Благодаря лечению, несмотря на некоторые осложнения, постепенно началось выздоровление. Через неделю меня выписали, а еще неделю я провел дома, восстанавливаясь. Три недели – серьезная была болезнь. Страшно даже представить, что бы со мной было, если бы не лекарство.
Спустя несколько лет мы обсуждали этот случай с коллегой, много лет работавшим в Азии. Я сказал, что, насколько помню, единственная пищевая неосторожность, которая была допущена за несколько недель до болезни, случилась жарким вечером в Бомбее. Я тогда шел по улице и увидел лоточника, торговавшего арбузными дольками. Его лоток не очень внушал доверие, так что пришлось попросить отрезать мне кусочек от целого арбуза. Я посчитал, что такая предосторожность защитит. Это было дней за девять до болезни – классический инкубационный период.
– Разумеется дело в арбузе, – ответил коллега. – Видите ли, в Индии их продают на вес. Так что фермеры впрыскивают воду, чтобы те весили больше. А жидкость, естественно, берут из рек и ручьев, текущих рядом с полями.
У меня похолодело в животе: арбуз был загрязнен нечистотами. Брюшным тифом заражаются, съев пищу или выпив воды, зараженные фекалиями носителя болезни.
Я вспомнил самую знаменитую носительницу, Мэри Маллон, более известную как Тифозная Мэри, – ирландскую эмигрантку, которая работала поварихой в богатых семьях Нью-Йорка в начале XX века. После того как в доме, где она работала, начиналась эпидемия тифа, женщина переходила в другую семью. И там рано или поздно тоже начиналась эпидемия и т. д. Знала ли она, что является их причиной, не совсем ясно. Тогда тиф был довольно распространенным заболеванием; госпитали были заполнены, примерно четверть умирала. Известный медик-детектив Джордж Сопер сумел обнаружить, что причиной эпидемий являлась Мэри, и заставил ее отказаться от работы поваром. Она была носителем: чувствовала себя совершенно здоровой и была совершенно здоровой. Носители не болеют, а лишь переносят микроорганизмы.

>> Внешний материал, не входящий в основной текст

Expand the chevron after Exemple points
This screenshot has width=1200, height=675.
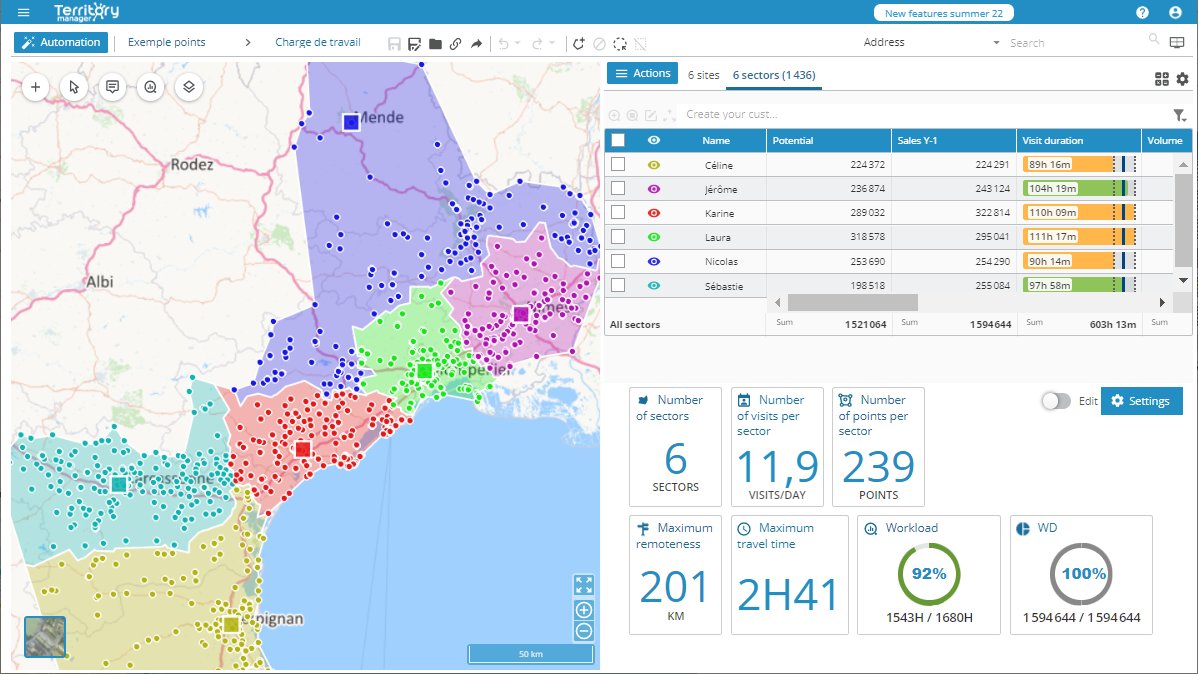(248, 43)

Женщина отрицала какую-либо связь с предыдущими случаями и вскоре нарушила свое обещание. Начались новые эпидемии. Сопер снова нашел ее. Возникла сложная дилемма: она была совершенно здорова, но при этом представляла угрозу обществу причем не меньшую, чем стрельба по толпе из ружья. Тиф – это тяжелейшая болезнь; несколько человек, съев приготовленную еду, умерли. В конце концов судья принял решение: Мэри посадили на карантин на острове Норт-Бразер, который расположен в нью-йоркском проливе Ист-Ривер. Она провела там всю оставшуюся жизнь, уверяя всех в своей невиновности. В наше время мы, наверное, смогли бы вылечить ее, удалив желчный пузырь и дав антибиотики. Да и всех, кого она заразила.